La última actualización de Chrome mejora el rendimiento pero limita las pestañas | Tecnología

Malas noticias para muchos usuarios acostumbrados a no cerrar nunca el navegador, Chrome va a limitar el número de pestañas abiertas.

En las últimas semanas hemos visto que Google Chrome se ha enfrentado a una serie de problemas a causa de unas vulnerabilidades encontradas que permitían secuestrar los ordenadores. Pero más allá de estos baches, lo cierto es que sigue implementando novedades de cara a mejorar su uso y vamos a comentar algunas de las actualizaciones que está realizando.

La realidad es que con el avance de Microsoft Edge está encontrando aún más competencia de la acostumbrada y tiene que esforzarse al máximo por contentar a los usuarios. Una de las últimas novedades que ha lanzado hace referencia a la cantidad de pestañas abiertas, donde trabaja en dos frentes.

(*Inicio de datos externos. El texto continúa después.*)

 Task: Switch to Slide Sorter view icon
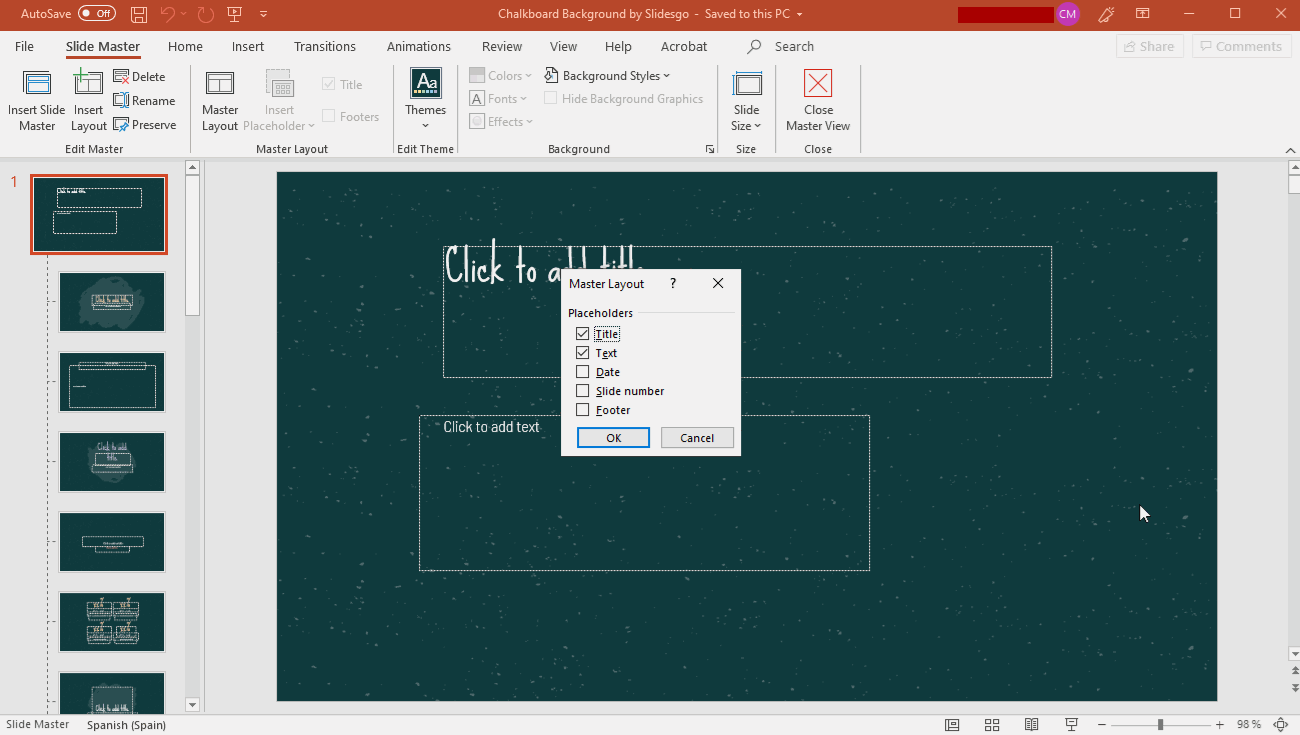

Por un lado, no quiere que estas ralenticen el equipo con sus continuas recargas y el consumo de vídeos o publicidad que se puedan mantener activos en segundo plano.

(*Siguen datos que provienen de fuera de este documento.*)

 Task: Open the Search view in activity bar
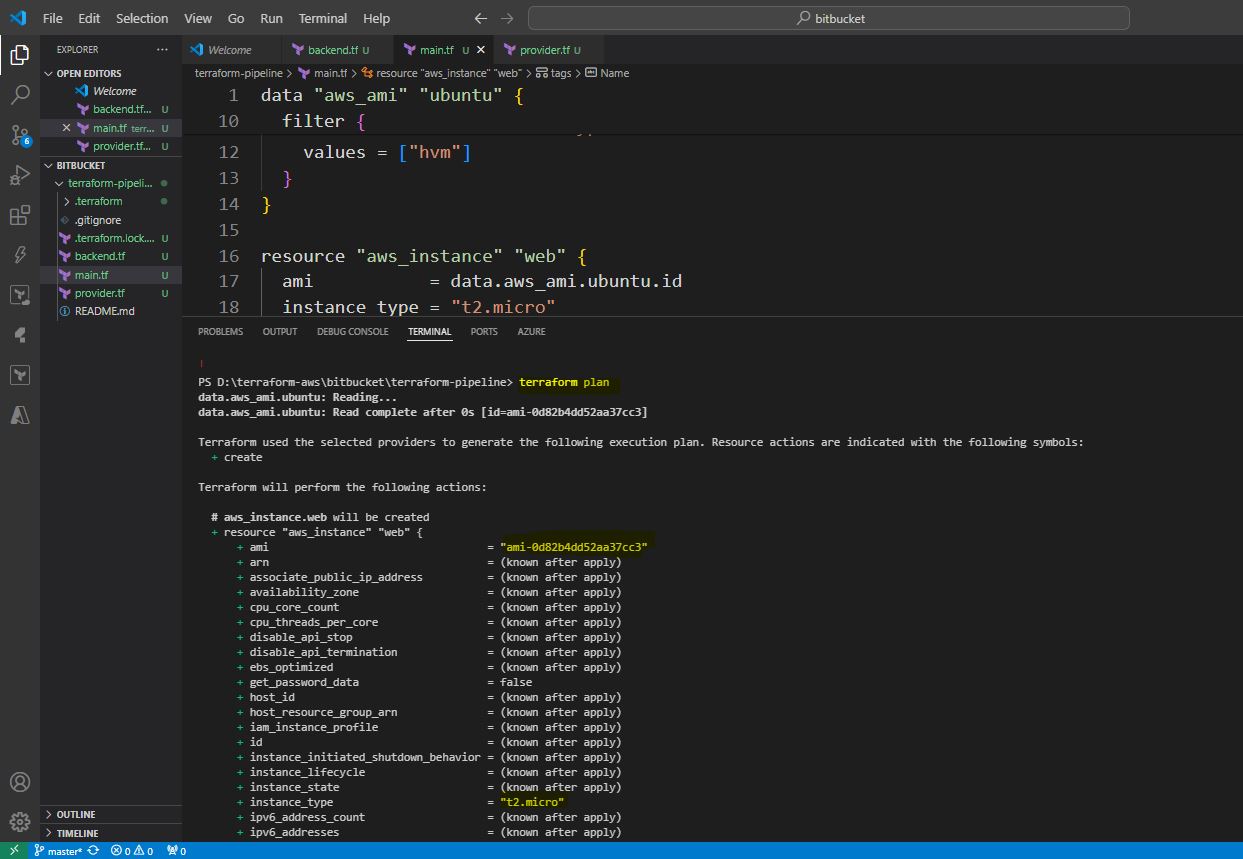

 Aunque Chrome no es el navegador más seguro y, de hecho, no es amigo de bloquear las cookies de terceros, poco a poco se van haciendo avances en este campo. Ahora, quieren que Chrome sea algo más privado gracias al proyecto Privacy Sandbox.

«A partir de esta versión, Chrome administra activamente los recursos de su ordenador para agilizar las pestañas que le interesan, al mismo tiempo que le permite mantener cientos de pestañas abiertas, para que pueda continuar donde lo dejó«, anuncian en Google respecto a la última versión de Chrome. Según han analizado, funciones en JavaScript llegan a ocupar el 40 % de los recursos del navegador en pestañas abiertas pero con las que no está interactuando el usuario.

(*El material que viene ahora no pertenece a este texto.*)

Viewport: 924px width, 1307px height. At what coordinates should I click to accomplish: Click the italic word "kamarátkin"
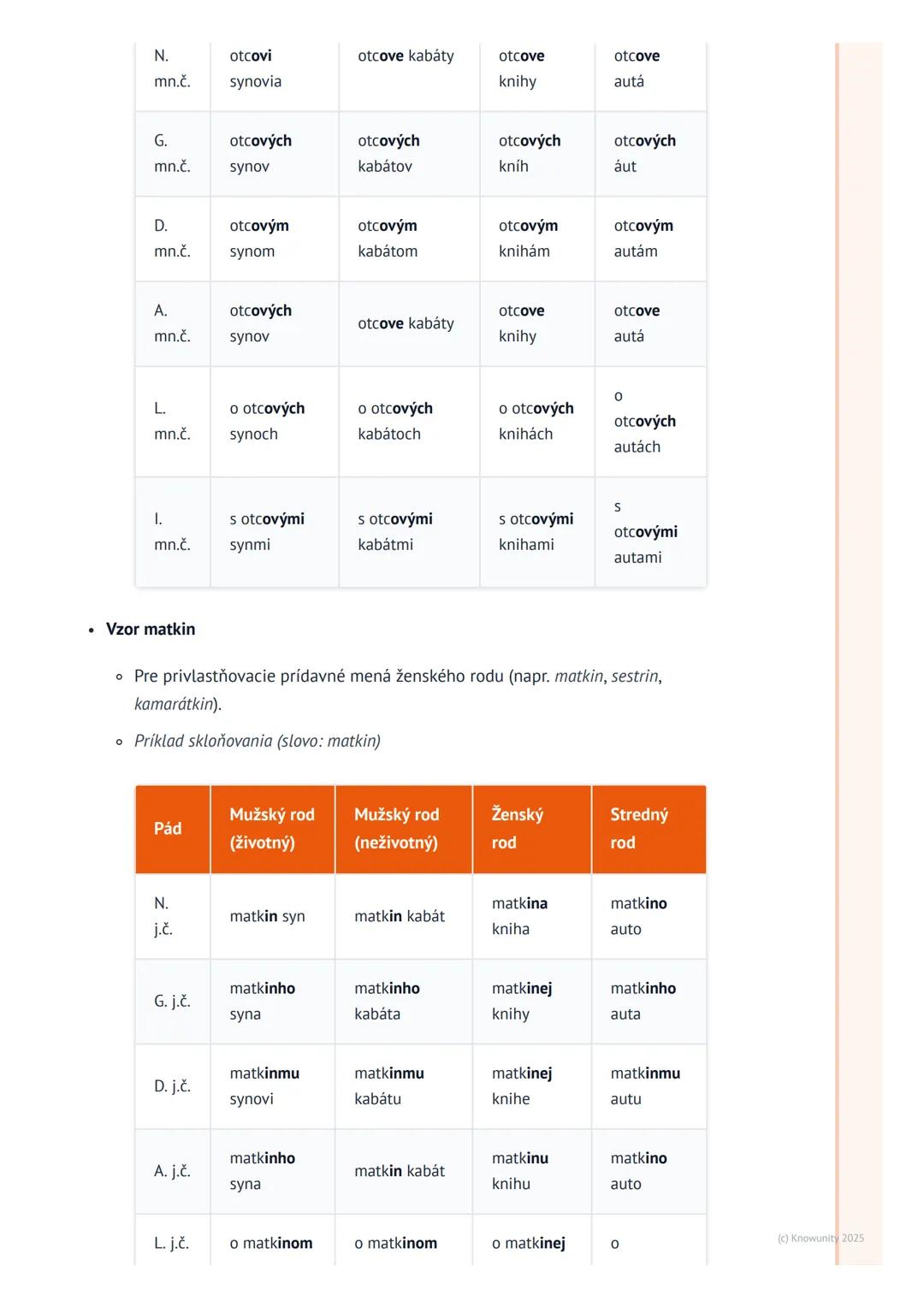pos(174,704)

Para solucionar el problema, han empezado a usar la función Occlusion Tracking de Windows que le da los permisos para saber qué pestañas y programas están siendo vistos por el usuario de cara a administrar los recursos en ellas.

Pero en sus planes de futuro también se encuentra el limitar el número de pestañas abiertas, sobre todo en la versión móvil del navegador, donde los usuarios acostumbran aún menos a cerrarlas o se mantienen abiertas por errores de pulsación. Seguramente, esta idea no gustará a todos, pero en muchas ocasiones las actualizaciones se mueven en una suerte de ensayo y error donde se puede volver a perspectivas anteriores si algo no convence.

En todo caso, en la mano de Google está el acelerar y potenciar aún más su navegador a la vez que también avanza la competencia.